Il n’est pas rare que le défunt ait possédé des biens immobiliers et des comptes bancaires, pour ne citer que ces types d’actifs, dans les deux pays. Le règlement de la succession et le paiement de l’impôt successoral espagnol peuvent alors se transformer en un parcours du combattant et devenir un véritable casse-tête pour les héritiers, sachant que pas moins de dix-sept régimes fiscaux coexistent en Espagne, bien différents les uns des autres.

De plus, contrairement à la Belgique qui a retenu le critère de résidence du défunt pour l’imposition en droits de succession, l’Espagne a opté pour le critère de résidence des héritiers.

Loi applicable et biens visés

L’une des questions que ne manqueront pas de se poser les héritiers résidents belges sera celle de la réglementation fiscale applicable à la succession du défunt "espagnol". La loi espagnole a retenu comme critère de rattachement la Communauté autonome dans laquelle le défunt avait sa résidence habituelle, indépendamment du lieu de résidence des héritiers. Plus précisément, il s’agit de la Communauté autonome dans laquelle le défunt a vécu le plus longtemps au cours des cinq dernières années de sa vie.

Ensuite, les héritiers devront identifier les biens de la succession qui seront soumis au droit de succession espagnol. La réponse dépendra en réalité de leur lieu de résidence (cfr. supra). En effet, s’ils sont résidents espagnols, les héritiers seront tenus de payer les droits de succession de la Communauté autonome compétente sur l’ensemble des biens et droits reçus du défunt, indépendamment de leur localisation. Si les héritiers sont résidents belges, ils seront tenus d’acquitter les droits de succession de la Communauté autonome compétente sur les biens et droits reçus qui "sont situés, peuvent s’exercer ou doivent se réaliser" sur le territoire espagnol.

Enfin, les droits dus

Ainsi, en fonction du lieu de résidence des héritiers du défunt "espagnol", certains seront, par exemple, tenus de payer des droits de succession espagnols sur les avoirs bancaires que détenait encore le défunt en Belgique alors que d’autres (à savoir les résidents belges) en seront exonérés. Des difficultés pratiques peuvent néanmoins surgir lorsque les avoirs, bien que détenus dans une institution bancaire en Belgique, ont un lien avec l’Espagne, auquel cas les héritiers résidents belges pourraient, eux aussi, être tenus au paiement des droits de succession espagnols sur ces mêmes avoirs.
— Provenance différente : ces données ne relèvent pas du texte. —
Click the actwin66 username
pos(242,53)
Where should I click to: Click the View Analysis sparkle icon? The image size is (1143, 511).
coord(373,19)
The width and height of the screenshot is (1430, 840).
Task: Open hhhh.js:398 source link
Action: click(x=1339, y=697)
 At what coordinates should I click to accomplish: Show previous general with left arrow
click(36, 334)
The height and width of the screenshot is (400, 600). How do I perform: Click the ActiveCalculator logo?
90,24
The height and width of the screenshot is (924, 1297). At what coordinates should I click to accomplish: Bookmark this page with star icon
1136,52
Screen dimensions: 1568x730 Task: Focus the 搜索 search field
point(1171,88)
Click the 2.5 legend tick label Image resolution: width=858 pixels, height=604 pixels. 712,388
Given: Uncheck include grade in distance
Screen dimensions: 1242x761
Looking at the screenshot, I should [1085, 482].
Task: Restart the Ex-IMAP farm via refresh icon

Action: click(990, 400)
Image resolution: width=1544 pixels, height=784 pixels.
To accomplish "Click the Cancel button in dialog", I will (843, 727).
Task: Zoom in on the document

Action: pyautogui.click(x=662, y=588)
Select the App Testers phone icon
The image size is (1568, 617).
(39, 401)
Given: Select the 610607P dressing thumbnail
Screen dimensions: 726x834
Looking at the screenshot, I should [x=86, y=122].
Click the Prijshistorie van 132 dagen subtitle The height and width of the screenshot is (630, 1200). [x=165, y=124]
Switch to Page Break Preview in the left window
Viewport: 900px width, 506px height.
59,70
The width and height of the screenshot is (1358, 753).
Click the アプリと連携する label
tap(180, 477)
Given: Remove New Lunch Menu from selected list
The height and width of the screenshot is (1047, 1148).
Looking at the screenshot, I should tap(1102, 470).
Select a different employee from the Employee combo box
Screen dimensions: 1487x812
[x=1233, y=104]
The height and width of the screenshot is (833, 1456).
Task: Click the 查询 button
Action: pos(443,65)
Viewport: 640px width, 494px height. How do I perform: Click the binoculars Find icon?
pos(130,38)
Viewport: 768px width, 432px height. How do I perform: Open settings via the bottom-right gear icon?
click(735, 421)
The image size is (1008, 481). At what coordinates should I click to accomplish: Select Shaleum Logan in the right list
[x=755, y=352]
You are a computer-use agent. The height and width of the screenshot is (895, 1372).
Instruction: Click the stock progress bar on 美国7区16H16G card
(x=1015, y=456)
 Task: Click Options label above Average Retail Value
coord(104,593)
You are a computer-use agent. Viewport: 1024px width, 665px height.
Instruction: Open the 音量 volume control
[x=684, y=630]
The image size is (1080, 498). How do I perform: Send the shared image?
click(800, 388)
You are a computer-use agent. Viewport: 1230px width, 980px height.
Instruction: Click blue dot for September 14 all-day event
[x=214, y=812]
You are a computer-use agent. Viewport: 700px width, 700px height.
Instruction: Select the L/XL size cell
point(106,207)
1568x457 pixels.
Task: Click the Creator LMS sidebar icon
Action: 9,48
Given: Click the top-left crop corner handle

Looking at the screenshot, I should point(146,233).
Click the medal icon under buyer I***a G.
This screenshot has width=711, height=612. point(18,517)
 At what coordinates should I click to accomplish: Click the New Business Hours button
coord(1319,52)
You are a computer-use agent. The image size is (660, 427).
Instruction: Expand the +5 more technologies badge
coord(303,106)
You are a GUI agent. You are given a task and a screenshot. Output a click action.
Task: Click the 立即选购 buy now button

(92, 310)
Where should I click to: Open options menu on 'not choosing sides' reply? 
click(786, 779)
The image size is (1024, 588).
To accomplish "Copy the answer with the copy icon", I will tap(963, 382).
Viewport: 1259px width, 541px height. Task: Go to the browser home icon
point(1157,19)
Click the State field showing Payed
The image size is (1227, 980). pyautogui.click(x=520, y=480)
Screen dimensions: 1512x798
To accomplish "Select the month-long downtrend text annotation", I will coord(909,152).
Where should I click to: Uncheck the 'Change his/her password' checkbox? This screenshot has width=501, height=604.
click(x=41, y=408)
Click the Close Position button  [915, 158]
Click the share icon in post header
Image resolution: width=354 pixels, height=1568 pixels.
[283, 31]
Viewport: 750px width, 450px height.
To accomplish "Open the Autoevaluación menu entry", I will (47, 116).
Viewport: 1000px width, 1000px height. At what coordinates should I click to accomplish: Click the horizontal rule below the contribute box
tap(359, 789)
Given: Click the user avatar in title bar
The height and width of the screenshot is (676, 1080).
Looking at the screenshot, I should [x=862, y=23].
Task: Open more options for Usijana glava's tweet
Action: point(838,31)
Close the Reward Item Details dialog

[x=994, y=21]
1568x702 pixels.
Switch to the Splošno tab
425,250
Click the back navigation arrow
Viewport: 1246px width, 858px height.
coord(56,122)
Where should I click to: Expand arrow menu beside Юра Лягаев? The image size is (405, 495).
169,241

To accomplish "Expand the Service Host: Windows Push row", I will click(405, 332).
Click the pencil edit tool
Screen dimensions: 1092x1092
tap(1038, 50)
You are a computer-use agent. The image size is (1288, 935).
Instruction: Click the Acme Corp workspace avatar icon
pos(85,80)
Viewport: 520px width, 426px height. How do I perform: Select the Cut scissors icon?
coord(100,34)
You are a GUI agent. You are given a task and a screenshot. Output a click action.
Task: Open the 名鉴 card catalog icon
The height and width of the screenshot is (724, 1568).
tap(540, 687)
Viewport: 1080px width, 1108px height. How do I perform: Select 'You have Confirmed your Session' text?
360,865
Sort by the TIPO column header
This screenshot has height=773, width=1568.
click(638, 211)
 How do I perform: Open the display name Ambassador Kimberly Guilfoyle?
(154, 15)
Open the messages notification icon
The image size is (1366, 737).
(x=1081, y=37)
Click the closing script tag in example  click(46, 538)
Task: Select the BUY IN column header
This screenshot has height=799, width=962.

Rappelons que les règles de taxation sont quelque peu différentes en ce qui concerne les biens immobiliers. Ainsi, pour un bien immobilier situé en Espagne ayant appartenu à un résident espagnol, les héritiers, en ce compris les résidents belges, devront payer les droits de succession en Espagne. Si le bien immobilier est situé en Belgique, les héritiers résidents belges seront tenus de déposer une déclaration de mutation par décès en Belgique ; ils ne devront, en revanche, rien entreprendre en Espagne.

Enfin, se posera la question des droits dus. Si la loi nationale espagnole prévoit des taux d’imposition élevés et peu de réductions d’impôts, les Communautés autonomes ont de manière générale fait le choix de réduire fortement les droits exigibles en ligne directe/entre conjoints en prévoyant des abattements fiscaux, des réductions d’impôts, etc. Depuis le 1er janvier 2015, ces avantages fiscaux profitent également aux héritiers résidents de l’Union européenne et de l’Espace économique européen qui sont concernés par une succession espagnole, qui devront donc veiller à en demander l’application.